Since it was trivial to calculate the centre of the city, I thought I’d do something a little more complex: calculate the centre of the city, weighted for population. I scraped the 2006 population data by ward from the City of Toronto: Ward Profiles pages; hooray for curl and regexes. Realising that I had no information on population distribution within wards, I made a good old engineering assumption: we could idealize the population as a point mass at the centroid of each ward, and then calculate the centre of mass by balancing moments around the X and Y axis. (I mean, c’mon – it’s the sort of thing we all think about daily … isn’t it? Guys … hello … anyone there?)
I’ll spare you the details until after the jump, but I calculate the human centre of Toronto to be at 43.717794°N, 79.390299°W – that’s in Blythwood Ravine, just south of Blythwood Road.
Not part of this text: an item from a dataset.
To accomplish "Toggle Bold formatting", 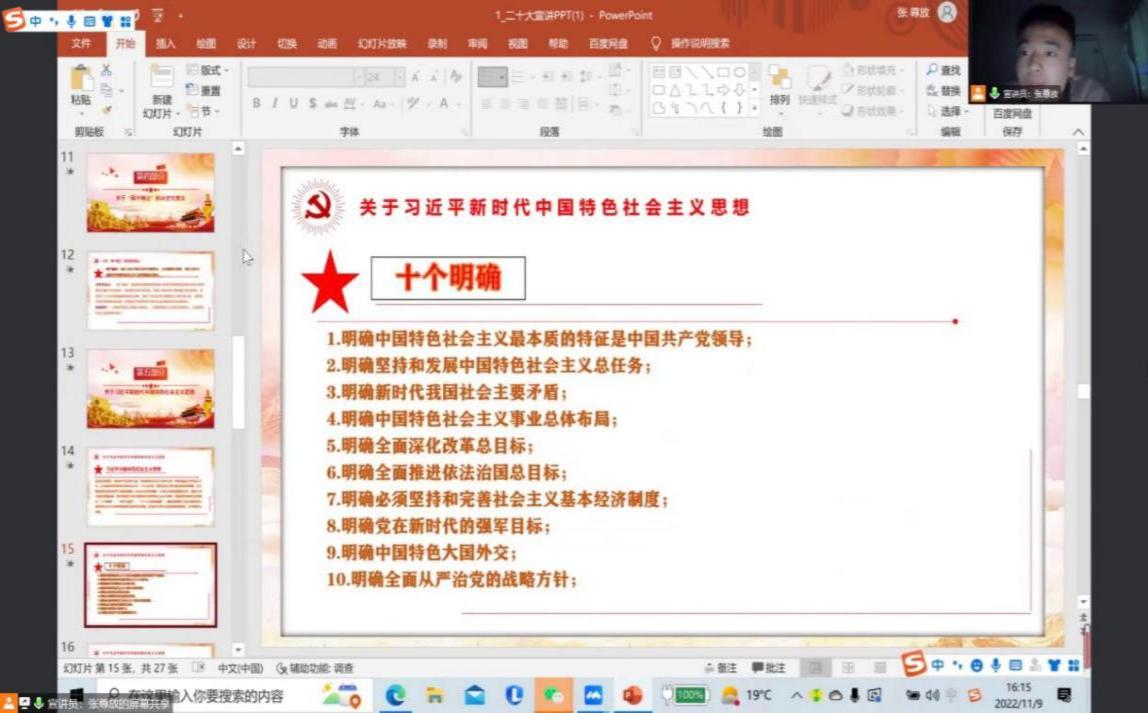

We should have a picnic there …
If you consider Toronto to be defined by its city wards, the centre of Toronto lies at 43.725518°N, 79.390531°W.
If you consider Toronto to be defined by its neighbourhoods, the centre of Toronto lies at 43.726495°N, 79.390641°W.
You can work this out in one line of SQL. By combining all the wards or neighbourhoods into one union shape (SpatiaLite uses the GUnion() function), and then calculating the centroid, that’s the centre of the city:
select astext(transform(centroid(gunion(geometry)),4326)) from wards
To get the results in a more human-friendly format, I transformed it to WGS84 (EPSG SRID 4326), and used astext() to get it in something other than binary.